Figure 5: The cross-sectional area of the plume, between the two ellipses.

Hesse proposes that11 \[ \iint_{\mathcal{E}} \chi dA = \int_{\sigma_y \sqrt{K_1}}^{\sigma_y \sqrt{K_2}} \chi p\left( x,y \right) dy \]

11 Hesse equation 20.

where \(p(x,y)\) is the perimeter of the elliptical isopleth in the y-z plane defined by the concentration \(\chi \left( x, y, 0 \right)\). That is to say, Hesse is integrating the cross-sectional area by treating it like a series of concentric, elliptical, rings with perimeter \(p\) and width \(dy\). For the free plume the perimeter is

\[ p(x,y) = 4 y E \left( k^2 \right) \]

Where \(E \left( k^2 \right)\) is the complete elliptic integral of the second kind with the elliptic modulus given by \(k^2 = 1 - \left(\frac{\sigma_z}{\sigma_y}\right)^2\), a constant with respect to \(y\) and \(z\).

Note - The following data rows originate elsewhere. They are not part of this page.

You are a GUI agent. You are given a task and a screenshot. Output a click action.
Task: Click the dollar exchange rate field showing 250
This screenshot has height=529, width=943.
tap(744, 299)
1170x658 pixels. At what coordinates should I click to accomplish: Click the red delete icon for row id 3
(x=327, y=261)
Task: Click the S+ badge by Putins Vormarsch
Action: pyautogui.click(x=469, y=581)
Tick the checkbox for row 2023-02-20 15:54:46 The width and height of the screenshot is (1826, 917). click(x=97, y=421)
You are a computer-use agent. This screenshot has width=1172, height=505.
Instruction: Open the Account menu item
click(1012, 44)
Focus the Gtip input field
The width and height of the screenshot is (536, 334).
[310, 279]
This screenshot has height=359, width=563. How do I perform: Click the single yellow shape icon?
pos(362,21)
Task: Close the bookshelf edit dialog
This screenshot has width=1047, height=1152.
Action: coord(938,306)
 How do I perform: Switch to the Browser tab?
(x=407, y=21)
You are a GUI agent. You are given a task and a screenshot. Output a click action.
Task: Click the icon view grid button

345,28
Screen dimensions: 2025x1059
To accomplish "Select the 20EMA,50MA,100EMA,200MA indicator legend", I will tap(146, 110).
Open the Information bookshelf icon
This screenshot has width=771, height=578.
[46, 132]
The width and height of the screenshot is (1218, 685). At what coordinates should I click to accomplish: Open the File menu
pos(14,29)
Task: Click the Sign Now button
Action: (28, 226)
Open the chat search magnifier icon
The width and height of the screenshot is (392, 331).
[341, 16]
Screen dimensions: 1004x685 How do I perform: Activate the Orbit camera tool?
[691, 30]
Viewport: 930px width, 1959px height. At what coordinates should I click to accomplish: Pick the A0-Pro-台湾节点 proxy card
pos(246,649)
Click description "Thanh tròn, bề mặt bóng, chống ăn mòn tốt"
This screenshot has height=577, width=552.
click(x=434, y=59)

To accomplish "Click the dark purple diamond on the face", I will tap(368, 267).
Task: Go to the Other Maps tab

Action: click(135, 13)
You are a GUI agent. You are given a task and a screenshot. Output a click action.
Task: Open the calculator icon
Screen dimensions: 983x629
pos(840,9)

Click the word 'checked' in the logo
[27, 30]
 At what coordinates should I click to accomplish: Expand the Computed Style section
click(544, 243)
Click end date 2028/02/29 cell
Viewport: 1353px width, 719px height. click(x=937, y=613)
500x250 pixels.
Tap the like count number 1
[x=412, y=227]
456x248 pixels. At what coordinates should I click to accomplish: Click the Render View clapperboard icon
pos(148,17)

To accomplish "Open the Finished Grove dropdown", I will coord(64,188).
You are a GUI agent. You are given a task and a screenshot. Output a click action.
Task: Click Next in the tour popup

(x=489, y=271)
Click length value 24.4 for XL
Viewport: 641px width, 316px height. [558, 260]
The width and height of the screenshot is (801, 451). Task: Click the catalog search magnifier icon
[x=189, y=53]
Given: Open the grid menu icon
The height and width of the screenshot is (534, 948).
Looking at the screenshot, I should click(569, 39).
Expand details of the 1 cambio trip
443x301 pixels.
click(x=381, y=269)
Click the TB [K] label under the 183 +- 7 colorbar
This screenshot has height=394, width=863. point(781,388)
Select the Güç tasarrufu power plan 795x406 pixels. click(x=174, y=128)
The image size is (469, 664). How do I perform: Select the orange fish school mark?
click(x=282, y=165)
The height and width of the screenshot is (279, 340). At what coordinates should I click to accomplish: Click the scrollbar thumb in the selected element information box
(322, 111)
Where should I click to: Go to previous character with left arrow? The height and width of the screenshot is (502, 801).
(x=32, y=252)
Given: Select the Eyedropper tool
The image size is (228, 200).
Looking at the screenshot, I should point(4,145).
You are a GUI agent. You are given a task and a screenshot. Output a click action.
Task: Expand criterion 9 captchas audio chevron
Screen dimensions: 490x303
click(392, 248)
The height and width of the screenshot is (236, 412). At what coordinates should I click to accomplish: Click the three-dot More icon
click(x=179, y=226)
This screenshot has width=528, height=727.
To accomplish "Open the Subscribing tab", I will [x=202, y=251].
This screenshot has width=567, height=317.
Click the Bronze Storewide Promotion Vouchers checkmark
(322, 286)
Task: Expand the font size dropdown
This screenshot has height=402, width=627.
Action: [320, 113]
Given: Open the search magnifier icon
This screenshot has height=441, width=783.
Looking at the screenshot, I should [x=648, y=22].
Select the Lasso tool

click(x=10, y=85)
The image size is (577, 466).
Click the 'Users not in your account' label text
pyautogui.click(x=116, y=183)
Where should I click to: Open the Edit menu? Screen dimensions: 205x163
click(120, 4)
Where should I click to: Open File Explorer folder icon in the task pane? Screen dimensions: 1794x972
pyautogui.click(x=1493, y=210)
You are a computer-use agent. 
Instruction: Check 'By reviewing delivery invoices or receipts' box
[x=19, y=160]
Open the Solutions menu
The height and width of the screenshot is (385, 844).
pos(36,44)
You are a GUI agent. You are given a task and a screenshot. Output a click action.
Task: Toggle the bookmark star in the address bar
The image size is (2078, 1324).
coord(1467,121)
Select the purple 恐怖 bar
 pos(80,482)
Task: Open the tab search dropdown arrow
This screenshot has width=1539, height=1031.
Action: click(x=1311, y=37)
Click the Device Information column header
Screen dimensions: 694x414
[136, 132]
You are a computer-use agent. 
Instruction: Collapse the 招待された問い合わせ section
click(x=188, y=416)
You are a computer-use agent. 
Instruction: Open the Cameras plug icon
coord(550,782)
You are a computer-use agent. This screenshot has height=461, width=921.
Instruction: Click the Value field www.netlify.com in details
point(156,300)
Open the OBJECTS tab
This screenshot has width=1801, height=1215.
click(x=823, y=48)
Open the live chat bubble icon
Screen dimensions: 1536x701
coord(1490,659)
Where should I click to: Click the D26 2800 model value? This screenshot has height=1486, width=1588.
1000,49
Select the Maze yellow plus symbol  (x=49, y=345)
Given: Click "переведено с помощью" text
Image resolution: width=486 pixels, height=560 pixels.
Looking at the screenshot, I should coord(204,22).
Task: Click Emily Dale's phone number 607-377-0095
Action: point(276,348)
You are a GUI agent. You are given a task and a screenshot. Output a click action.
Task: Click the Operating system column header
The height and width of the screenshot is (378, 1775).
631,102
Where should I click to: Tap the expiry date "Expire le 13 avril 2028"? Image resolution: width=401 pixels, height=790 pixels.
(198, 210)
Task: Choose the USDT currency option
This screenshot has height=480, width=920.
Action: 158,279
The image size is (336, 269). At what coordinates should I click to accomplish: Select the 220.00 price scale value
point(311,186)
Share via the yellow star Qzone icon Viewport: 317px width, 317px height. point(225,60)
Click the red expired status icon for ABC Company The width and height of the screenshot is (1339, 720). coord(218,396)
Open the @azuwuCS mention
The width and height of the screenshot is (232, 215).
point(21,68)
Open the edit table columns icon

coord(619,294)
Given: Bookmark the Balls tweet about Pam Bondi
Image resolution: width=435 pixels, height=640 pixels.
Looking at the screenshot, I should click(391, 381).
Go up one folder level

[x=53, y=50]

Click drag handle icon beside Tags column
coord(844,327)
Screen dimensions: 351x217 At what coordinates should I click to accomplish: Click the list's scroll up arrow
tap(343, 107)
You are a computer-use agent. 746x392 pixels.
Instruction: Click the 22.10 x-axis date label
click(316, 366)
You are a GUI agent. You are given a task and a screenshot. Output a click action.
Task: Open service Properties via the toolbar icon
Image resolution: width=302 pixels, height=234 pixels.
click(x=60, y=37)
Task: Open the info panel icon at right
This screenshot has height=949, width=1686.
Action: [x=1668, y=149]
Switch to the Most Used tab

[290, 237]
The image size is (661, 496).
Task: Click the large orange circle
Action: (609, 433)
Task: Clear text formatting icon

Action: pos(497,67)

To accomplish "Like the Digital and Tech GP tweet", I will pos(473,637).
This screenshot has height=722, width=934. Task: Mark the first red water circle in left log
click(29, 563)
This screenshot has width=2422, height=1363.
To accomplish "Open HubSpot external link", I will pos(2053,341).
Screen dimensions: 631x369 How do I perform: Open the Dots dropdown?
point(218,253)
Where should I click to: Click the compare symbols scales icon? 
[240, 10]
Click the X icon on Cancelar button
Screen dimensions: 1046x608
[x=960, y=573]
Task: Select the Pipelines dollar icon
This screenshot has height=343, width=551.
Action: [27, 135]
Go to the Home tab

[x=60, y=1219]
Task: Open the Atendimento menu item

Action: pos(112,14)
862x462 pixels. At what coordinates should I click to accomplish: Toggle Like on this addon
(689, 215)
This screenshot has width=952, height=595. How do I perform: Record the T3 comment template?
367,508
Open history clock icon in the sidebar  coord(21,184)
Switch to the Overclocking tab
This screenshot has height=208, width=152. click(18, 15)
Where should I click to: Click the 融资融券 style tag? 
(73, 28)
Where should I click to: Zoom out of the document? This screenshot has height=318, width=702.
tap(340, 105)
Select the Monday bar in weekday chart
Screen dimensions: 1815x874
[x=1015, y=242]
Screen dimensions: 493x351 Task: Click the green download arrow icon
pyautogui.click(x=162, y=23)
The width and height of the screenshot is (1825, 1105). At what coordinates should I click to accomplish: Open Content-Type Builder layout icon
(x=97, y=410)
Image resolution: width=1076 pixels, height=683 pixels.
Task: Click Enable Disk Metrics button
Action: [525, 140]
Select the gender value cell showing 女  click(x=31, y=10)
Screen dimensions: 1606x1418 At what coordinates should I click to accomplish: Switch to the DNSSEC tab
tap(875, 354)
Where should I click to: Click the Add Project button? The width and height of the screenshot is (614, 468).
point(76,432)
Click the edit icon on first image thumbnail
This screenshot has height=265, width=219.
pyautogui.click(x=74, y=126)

Substituting in and making the change of variables to \(\chi = \frac{w}{2\pi u \sigma_y \sigma_z} \exp \left( -\frac{1}{2} \left( \frac{y}{\sigma_y} \right)^2 \right)\)

\[\iint_{\mathcal{E}} \chi dA = \int_{\sigma_y \sqrt{K_1}}^{\sigma_y \sqrt{K_2}} \chi p\left( x,y \right) dy \]

\[ = 4 \int_{\sigma_y \sqrt{K_1}}^{\sigma_y \sqrt{K_2}} \chi y E \left( k^2 \right) dy \]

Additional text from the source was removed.